This Project was from my one of the classes from USC Marshall School of Business, DSO 562 - Fraud Analytics. Credit card fraud is a burden for organizations across the globe. Specifically, $24.26 billion were lost due to credit card fraud worldwide in 2018, according to shiftprocessing.com. In this project, our goal was to build an effective and efficient model to predict transaction fraud.

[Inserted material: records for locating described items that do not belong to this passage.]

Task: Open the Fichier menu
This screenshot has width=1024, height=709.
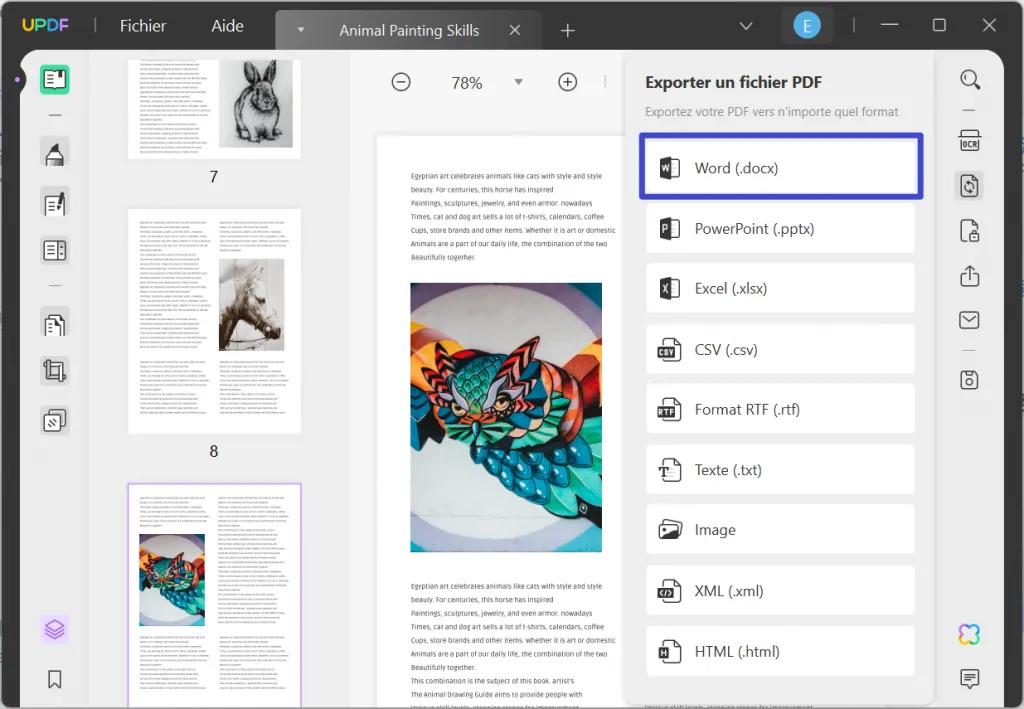Action: tap(142, 26)
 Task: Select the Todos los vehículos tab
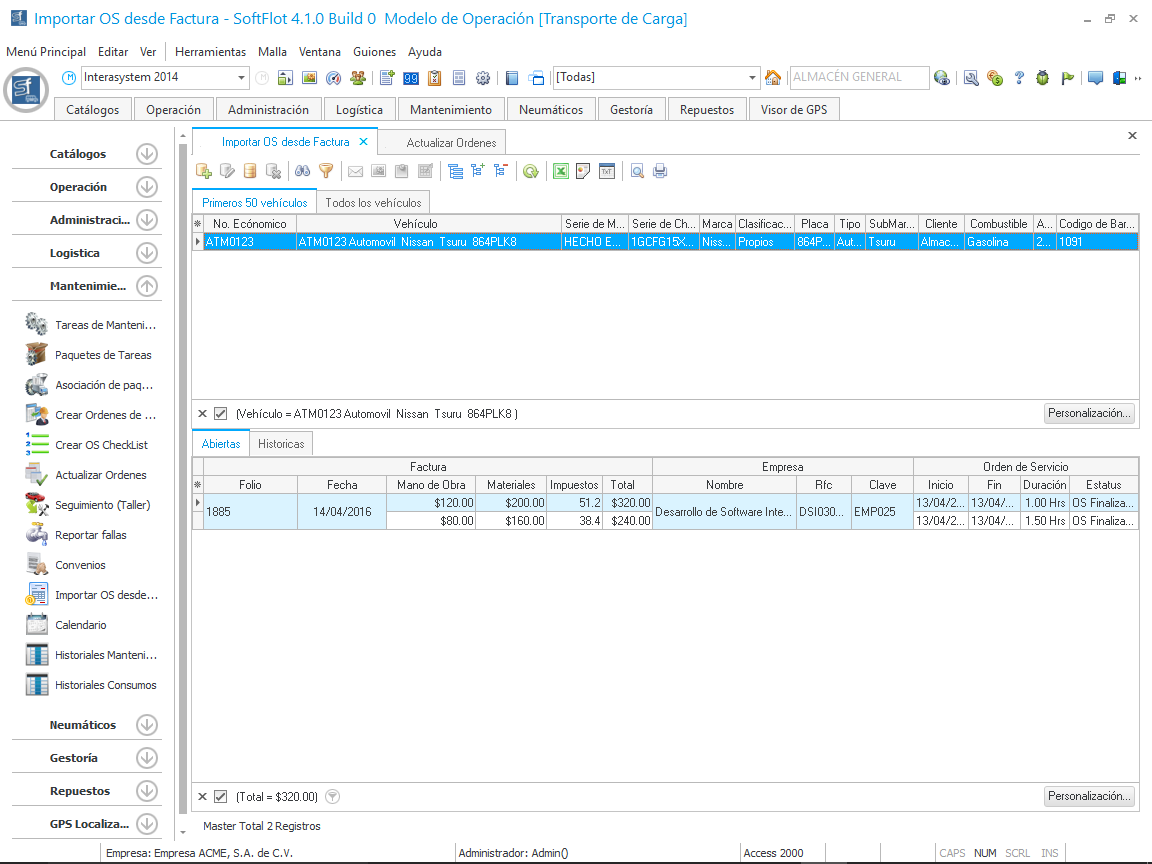373,202
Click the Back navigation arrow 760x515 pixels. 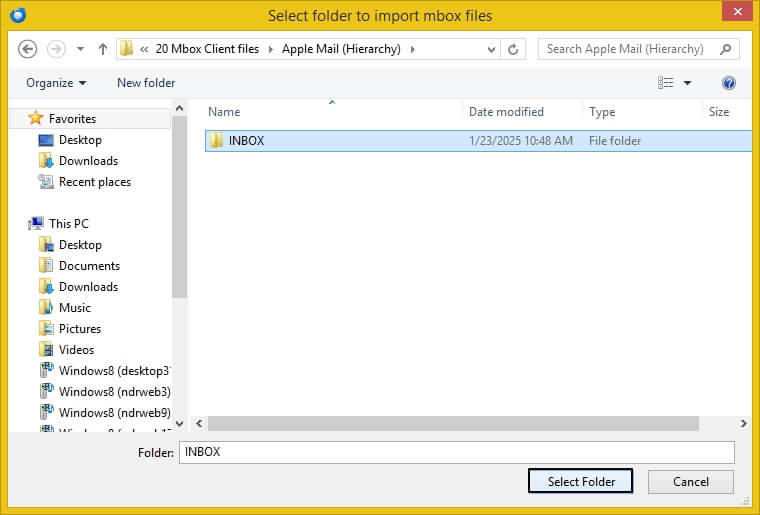click(x=28, y=49)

Project report - Contains the full description of the project Project code - Python Jupyter notebook containing the full code with proper comments with instructions on how to run it in Google colab. Data Quality report - Contains the data visualisations and initial analysis of data for fully understanding the given data. Data Quality report code - Contains the code for the data quality report Dataset - Card transactions data
Dataset Name: Card transactions data Description: This dataset contains the information of the card transactions that have occurred in USA. It contains fields like Card number, merchant number, merchant description, and amount of the transaction. It also contains a fraud label field which tells whether the transaction is good or bad. Time Period: 1 January 2010 – 31 December 2010 No. of Fields: 10 No. of Records: 96,753 Size of Dataset file: 7 MB
We analyzed a real-world dataset that contained a list of government related credit card transactions over the 2010 calendar year. The data presented a supervised problem as it included a column showing the transaction’s fraud label (whether a transaction was fraudulent or not). It also contained identifying information about each transaction such as the credit card number, merchant, merchant state, etc. The dataset had 96,753 records and 10 data fields. We first described and visualized each of the 10 data fields, cleaned the dataset, and filled in missing values. Then we created many variables and performed feature selection. Finally, we created a variety of machine learning models (both linear and nonlinear) and highlighted our results.
Just download the notebook into your system with the dataset and run it.